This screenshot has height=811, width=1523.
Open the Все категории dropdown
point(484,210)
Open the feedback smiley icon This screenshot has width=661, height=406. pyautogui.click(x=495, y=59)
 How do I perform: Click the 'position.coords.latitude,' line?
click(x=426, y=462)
...
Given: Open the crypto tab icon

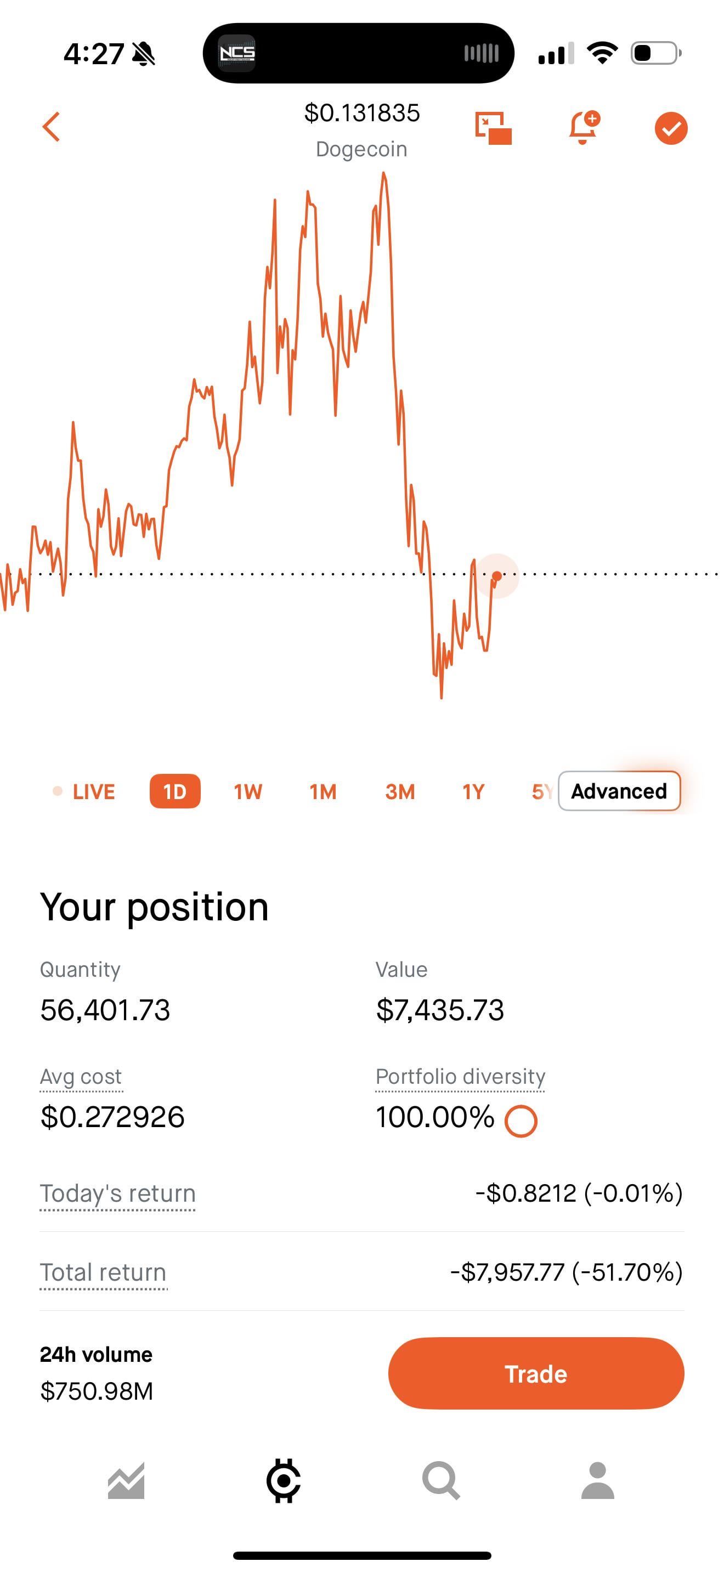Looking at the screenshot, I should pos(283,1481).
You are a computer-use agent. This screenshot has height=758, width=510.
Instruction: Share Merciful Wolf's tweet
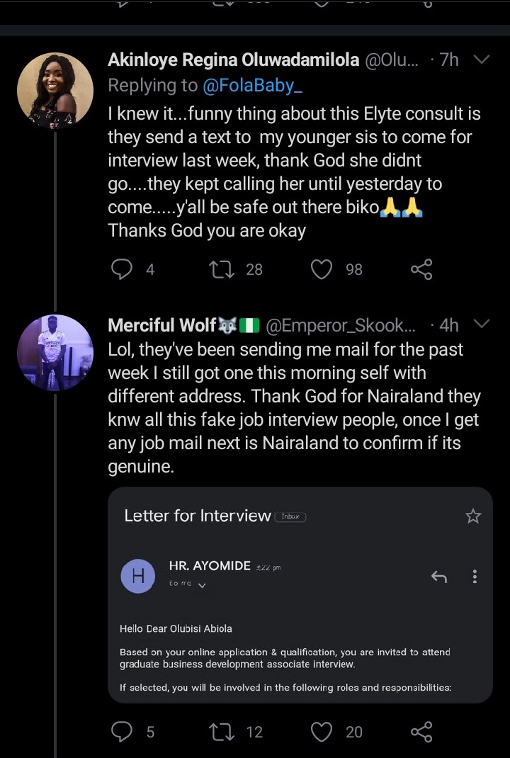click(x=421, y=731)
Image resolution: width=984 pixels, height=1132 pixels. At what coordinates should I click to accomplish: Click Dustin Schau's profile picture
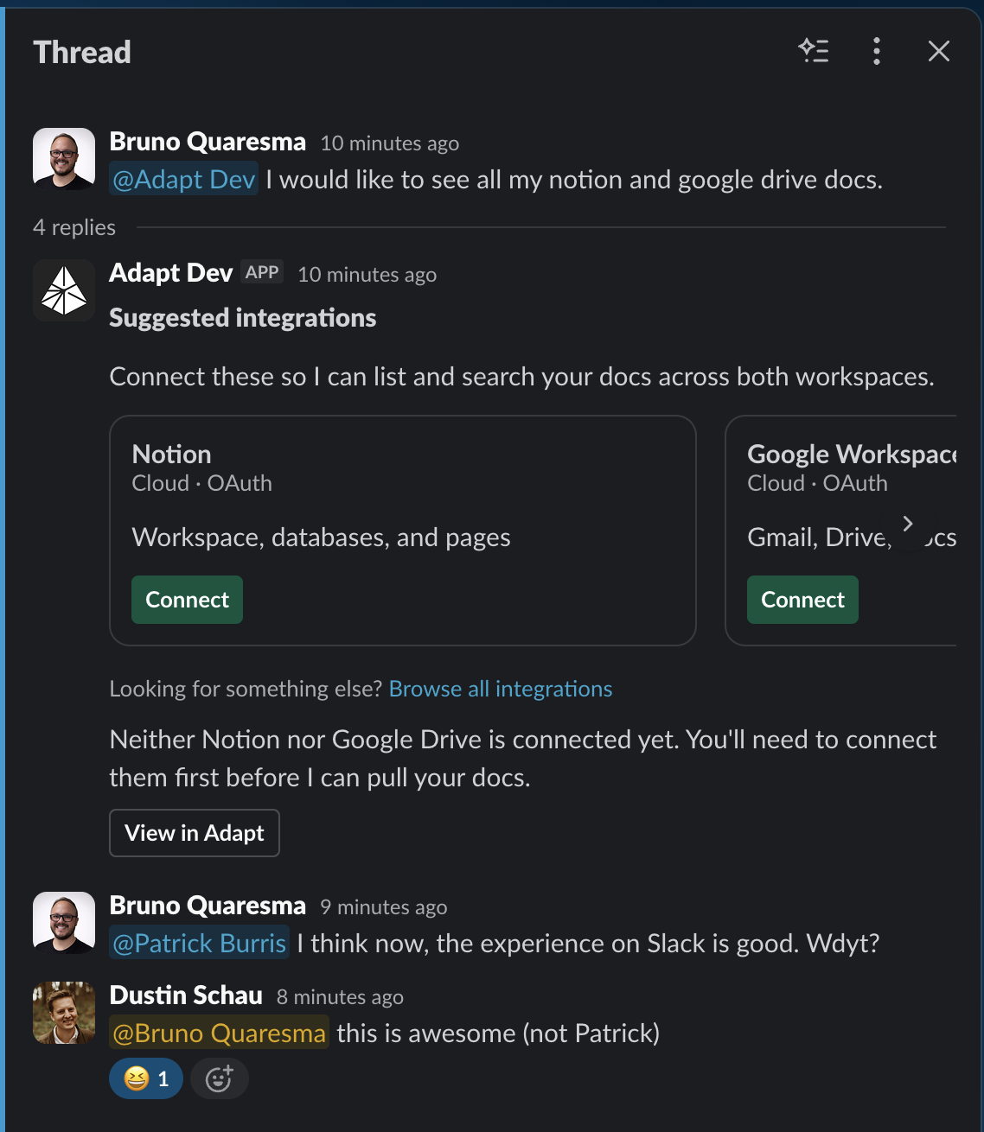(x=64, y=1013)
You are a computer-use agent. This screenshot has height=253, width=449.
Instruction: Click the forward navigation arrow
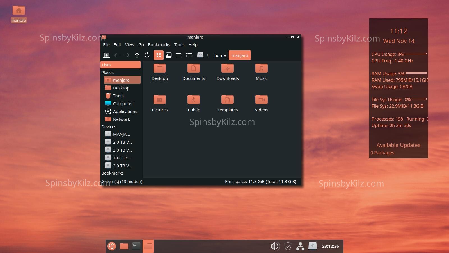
==
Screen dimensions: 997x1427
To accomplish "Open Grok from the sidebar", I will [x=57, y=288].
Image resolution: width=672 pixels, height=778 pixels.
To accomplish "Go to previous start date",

**Challenge:**
Reproduce the records word for word, starting at the line that contains "has height=253, width=449." and ending at the line that contains "Instruction: Click the".

**Written reply:**
You are a computer-use agent. This screenshot has height=253, width=449.
Instruction: Click the forward navigation arrow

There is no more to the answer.